Inactivation of Escherichia coli O157:H7 in packaged ground beef by allyl isothiocyanate

Commercial allyl isothiocyanate (AIT) was examined for its ability to reduce numbers of Escherichia coli O157:H7 inoculated in fresh ground beef packaged under nitrogen and stored refrigerated or frozen. A five-strain cocktail of E. coli O157:H7 containing 3 or 6 log10 cfu/g was inoculated into 100 g ground beef and formed into 10x1-cm patties. A 10-cm diameter filter paper disk treated with AIT suspended in sterile corn oil was placed on top of a single patty. One patty and paper disk were placed in a bag of Nylon/EVOH/PE with O2 permeability of 2.3 cm3 m(-2) 24 h atm at 23 degrees C. The bags were back-flushed with 100% nitrogen, heat-sealed and stored at 10, 4 and -18 degrees C for 8, 21 or 35 days, respectively. During storage, the AIT levels in the package headspaces were determined by gas liquid chromatography, and mesophilic bacteria and E. coli O157:H7 were counted. The mesophilic aerobic bacteria in ground beef patties were largely unaffected by the addition of AIT. At an initial population of 3 log10 cfu/g, E. coli O157:H7 was reduced by AIT to undetectable levels after 18 days at 4 degrees C or 10 days at -18 degrees C. In samples inoculated with 6 log10 cfu/g, a >3 log10 reduction of E. coli O157:H7 was observed after 21 days at 4 degrees C, while a 1 log10 reduction was observed after 8 and 35 days at 10 and -18 degrees C, respectively. The final AIT concentrations in the headspaces after storage at 10, 4, and -18 degrees C were 444, 456, and 112 microg/ml at 8, 21, and 35 days, respectively. Results showed that AIT can substantially reduce numbers of E. coli O157:H7 in fresh ground beef during refrigerated or frozen storage.     
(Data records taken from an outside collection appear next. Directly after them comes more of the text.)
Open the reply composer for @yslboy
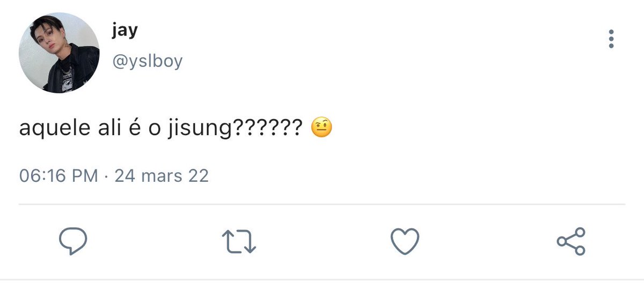The height and width of the screenshot is (289, 644). 72,242
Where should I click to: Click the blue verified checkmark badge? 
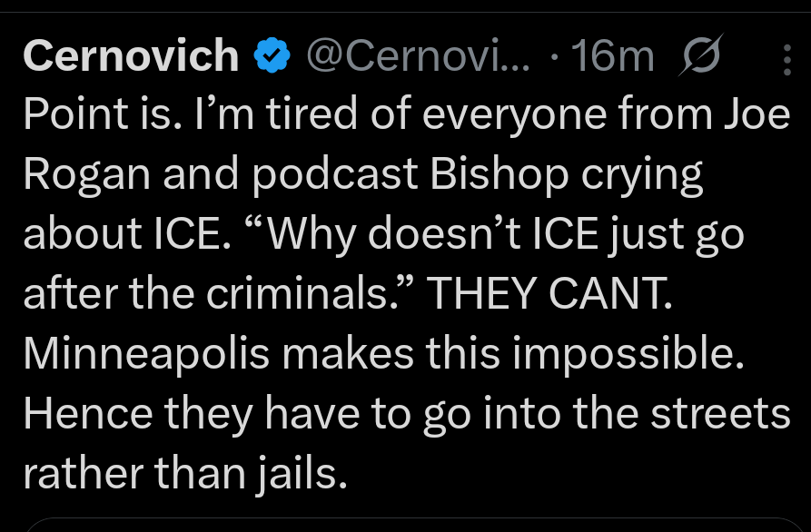(271, 58)
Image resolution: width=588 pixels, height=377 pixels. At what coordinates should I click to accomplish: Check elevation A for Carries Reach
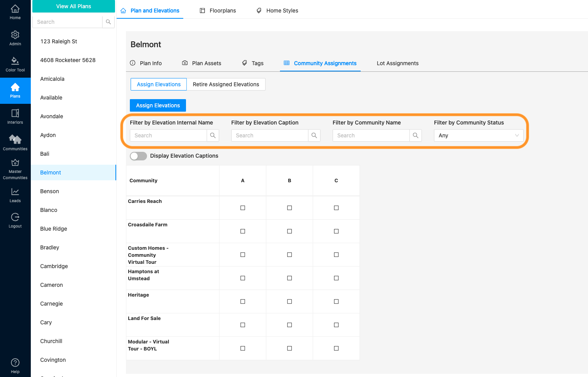coord(243,208)
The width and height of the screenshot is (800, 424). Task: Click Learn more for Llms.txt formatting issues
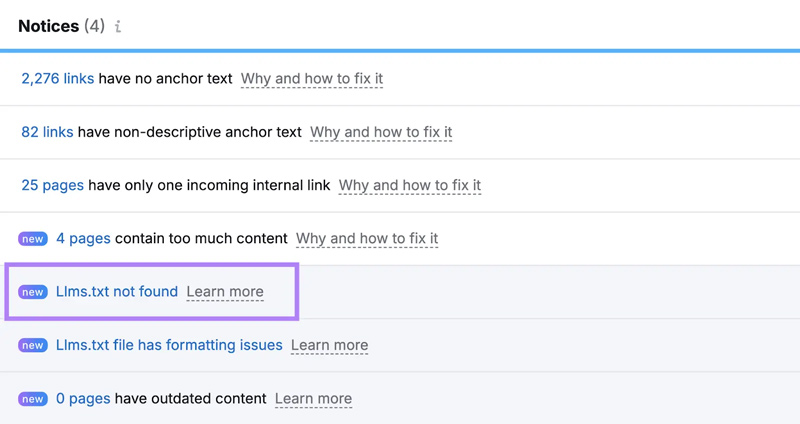tap(329, 345)
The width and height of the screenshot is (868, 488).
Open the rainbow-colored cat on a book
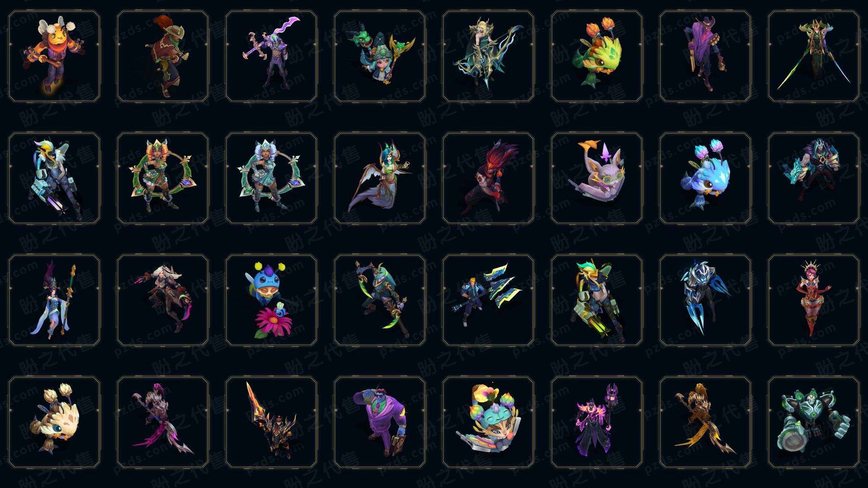click(488, 422)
Concentration-dependent inhibition of Escherichia coli O157:H7 and heterocyclic amines in heated ground beef patties by apple and olive extracts,onion powder and clove bud oil

The effects of plant compounds on Escherichia coli O157:H7 and two major heat-induced heterocyclic amines (HCAs) MeIQx and PhIP in grilled ground beef patties were determined. Ground beef with added apple and olive extracts, onion powder, and clove bud oil was inoculated with E. coli O157:H7 (10⁷ CFU/g) and cooked to reach 45 °C at the geometric center, flipped and then cooked for another 5 min. Cooled samples were taken for microbiological and HCA analyses. Olive extract at 3% reduced E. coli O157:H7 to below detection. Reductions of up to 1 log were achieved with apple extract. Olive and apple extracts reduced MeIQx by up to 49.1 and 50.9% and PhIP by up to 50.6 and 65.2%, respectively. Onion powder reduced MeIQx and PhIP by 47 and 80.7%, respectively. Inactivation of E. coli O157:H7 and suppression of HCAs in grilled meat were achieved by optimized amounts of selected plant compounds.     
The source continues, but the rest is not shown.